### Work required
Return the lines starting with the line with "Sort files by Nombre column header" and going on through the line with "[x=815, y=443]", reproducing each one without any change.

### Provided records
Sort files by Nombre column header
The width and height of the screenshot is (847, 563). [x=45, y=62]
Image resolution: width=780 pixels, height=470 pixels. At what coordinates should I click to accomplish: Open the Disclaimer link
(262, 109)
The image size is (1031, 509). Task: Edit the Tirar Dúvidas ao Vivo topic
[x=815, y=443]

==

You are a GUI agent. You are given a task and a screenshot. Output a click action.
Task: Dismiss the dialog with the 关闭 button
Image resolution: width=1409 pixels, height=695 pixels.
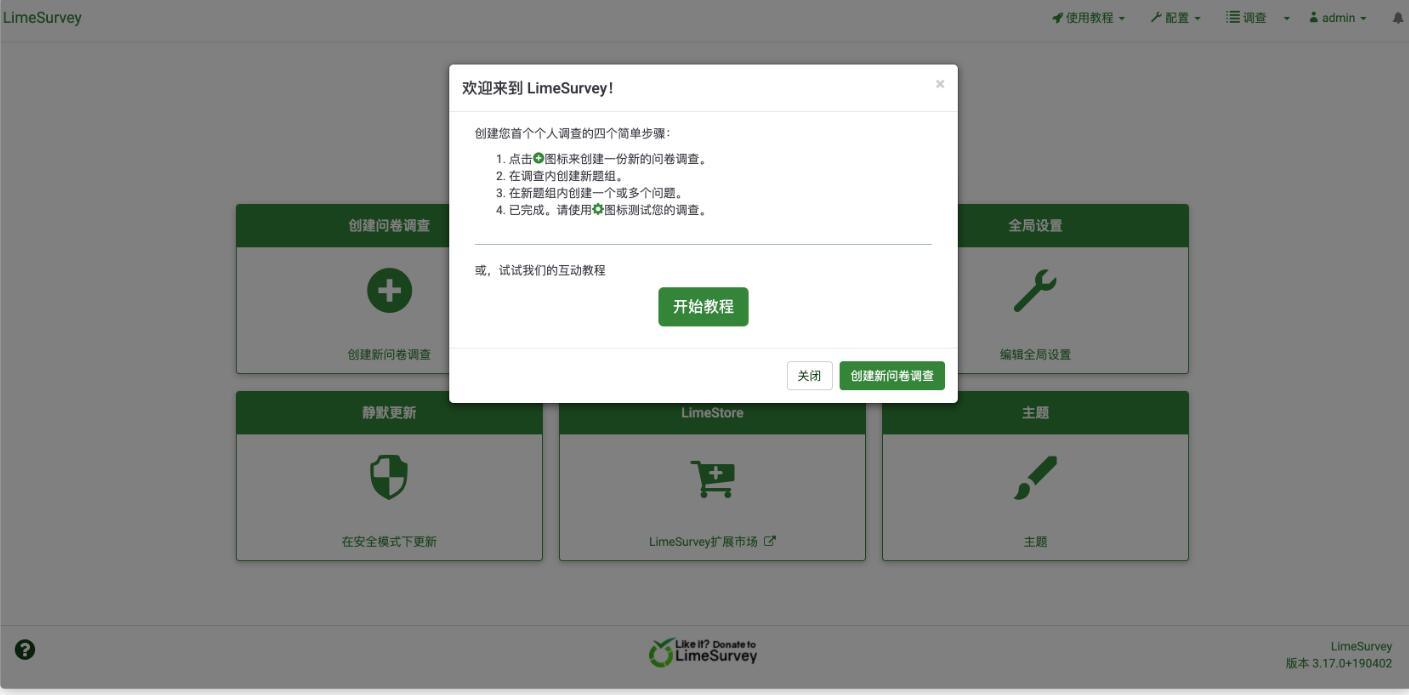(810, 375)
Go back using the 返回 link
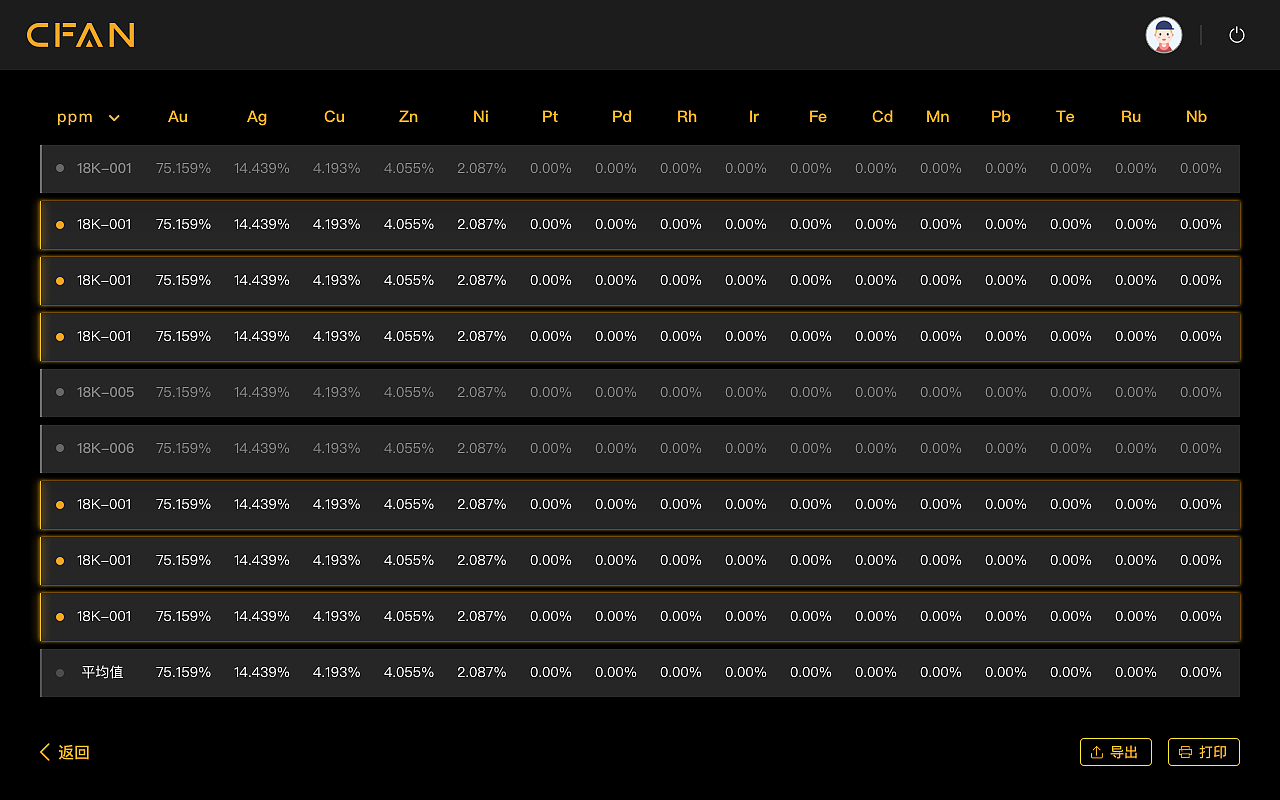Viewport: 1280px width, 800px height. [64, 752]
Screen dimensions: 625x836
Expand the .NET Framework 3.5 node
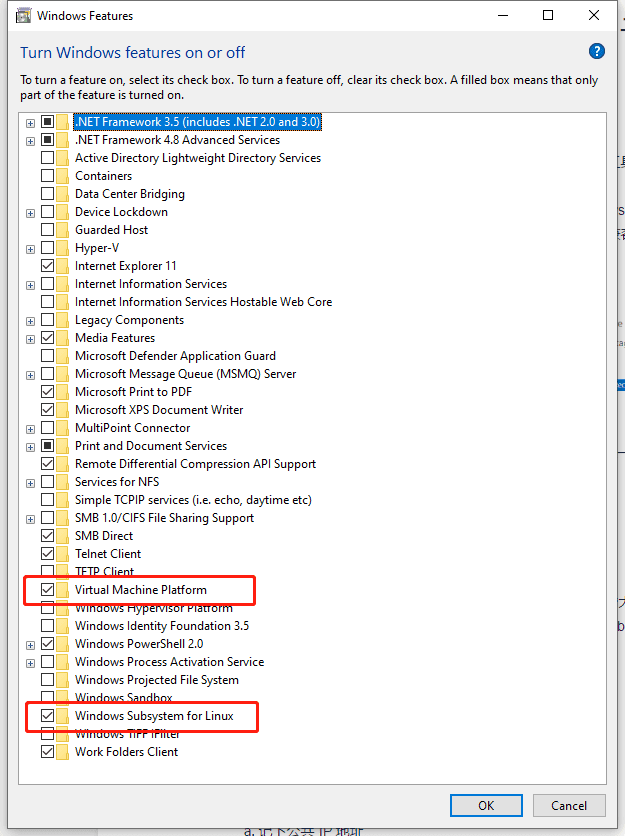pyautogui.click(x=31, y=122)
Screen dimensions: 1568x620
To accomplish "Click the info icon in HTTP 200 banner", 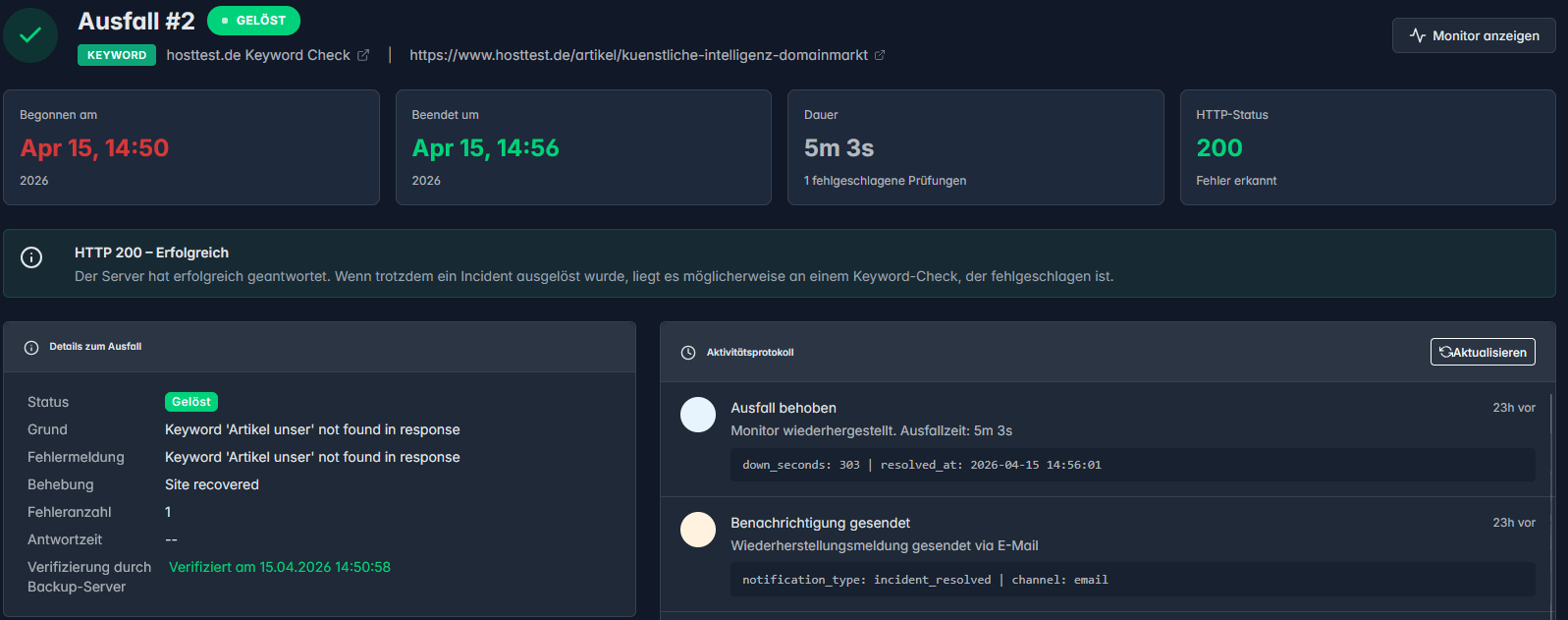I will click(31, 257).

### Output for this exercise
Sort files by Nombre column header
The width and height of the screenshot is (847, 563). [x=45, y=62]
Image resolution: width=780 pixels, height=470 pixels. At what coordinates should I click to accomplish: Open the Disclaimer link
(262, 109)
The image size is (1031, 509). Task: Edit the Tirar Dúvidas ao Vivo topic
[x=815, y=443]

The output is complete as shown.